Extract »
The EpR parameters according to the embodiment of the present
invention can be classified, for example, into four types: an
envelope of excitation waveform spectrum: excitation resonances;
formants; and differential spectrum. These four EpR parameters can
be obtained by resolving a spectrum envelope (original spectrum
envelope) of harmonic components obtained by analyzing voices
(original voices) of a real person or the like.
The envelope (ExcitationCurve) of excitation waveform spectrum is
constituted of three parameters, EGain [dB] indicating an amplitude
of a glottal waveform; ESlope indicating a slope of the spectrum
envelope of the glottal waveform; and ESlopeDepth [dB] indicating a
depth from a maximum value to a minimum value of the spectrum
envelope of the glottal waveform.
The excitation resonance represents a chest resonance and has the
second-order filter characteristics. The formant indicates a vocal
tract resonance made of plurality of resonances.
The differential spectrum is a feature parameter that has a
differential spectrum from the original spectrum, the differential
spectrum being unable to be expressed by the three parameters, the
envelope of excitation waveform spectrum, excitation resonances and
formants.
The vibrato database VDEB stores later-described vibrato attack,
vibrato body and vibrato data (VD) set constituted of a vibrato
release.
In this vibrato database VDB, for example, the VD set obtained by
analyzing the singing voice with vibrato in various pitch may
preferably be stored. By doing that, more real vibrato can be added
using the VD set that is the closest of the pitch when the voice is
synthesized (when vibrato is added).

Data excerpt »

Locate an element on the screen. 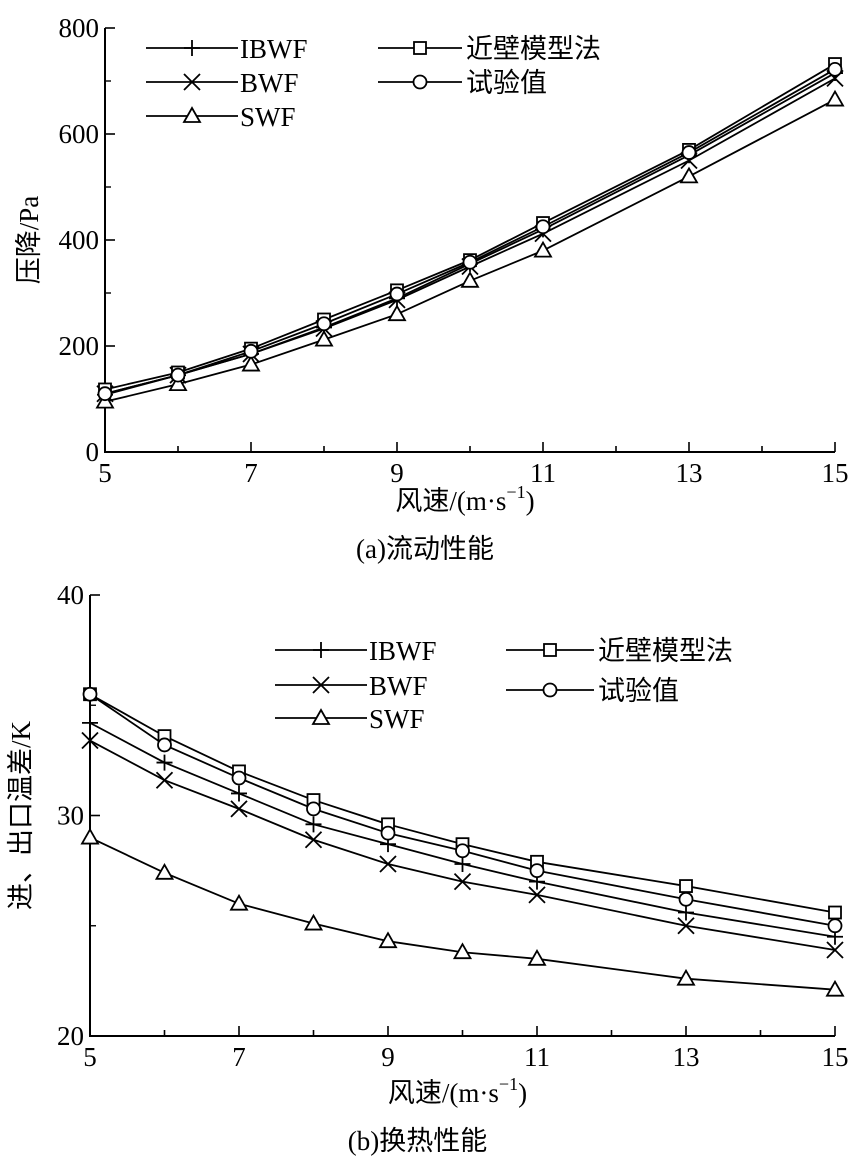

Using the information »
1. Summarize the passage on EpR voice parameters in two sentences.
2. Carry on the passage on EpR voice parameters past its last sentence.

Replies »
1. The EpR parameters fall into four types: the envelope of the excitation waveform spectrum (defined by EGain, ESlope, and ESlopeDepth), excitation resonances representing a chest resonance, formants representing vocal tract resonance, and a differential spectrum holding what those three cannot express. All four are obtained by resolving the spectrum envelope of harmonic components from analyzed real voices, and a vibrato database stores vibrato data sets, preferably analyzed at various pitches so that the set closest in pitch can add more realistic vibrato during synthesis.

2.
The feature parameter generating unit 4 reads out the EpR
parameters and the various templates from the database 3 based on
the input data. Further, the feature parameter generating unit 4
applies the various templates to the read-out EpR parameters, and
generates the final EpR parameters to send them to the vibrato
adding part 5.
In the vibrato adding part 5, vibrato is added to the feature
parameter input from the feature parameter generating unit 4 by the
vibrato adding process described later, and it is output to the EpR
voice synthesizing engine 6.
In the EpR voice synthesizing engine 6, a pulse is generated based
on a pitch and dynamics of the input data, and the voice is
synthesized and output to the voice synthesizing output unit 7 by
applying (adding) the feature parameter input from the vibrato
adding part 5 to a spectrum of frequency regions converted from the
generated pulse.
Further, details of the database 3 except the vibrato database VDB,
the feature parameter generating unit 4 and the EpR voice
synthesizing engine 6 are disclosed in the embodiment of the
Japanese Patent Applications No. 2001-067257 and No. 2001-067258
which are filed by the same applicant as the present invention.
Next, a generation of the vibrato database VDB will be explained
First, an analyzing of a voice with vibrato generated by a real
person is performed by a method such as a spectrum modeling
synthesis (SMS).
By performing the SMS analysis, information (frame information)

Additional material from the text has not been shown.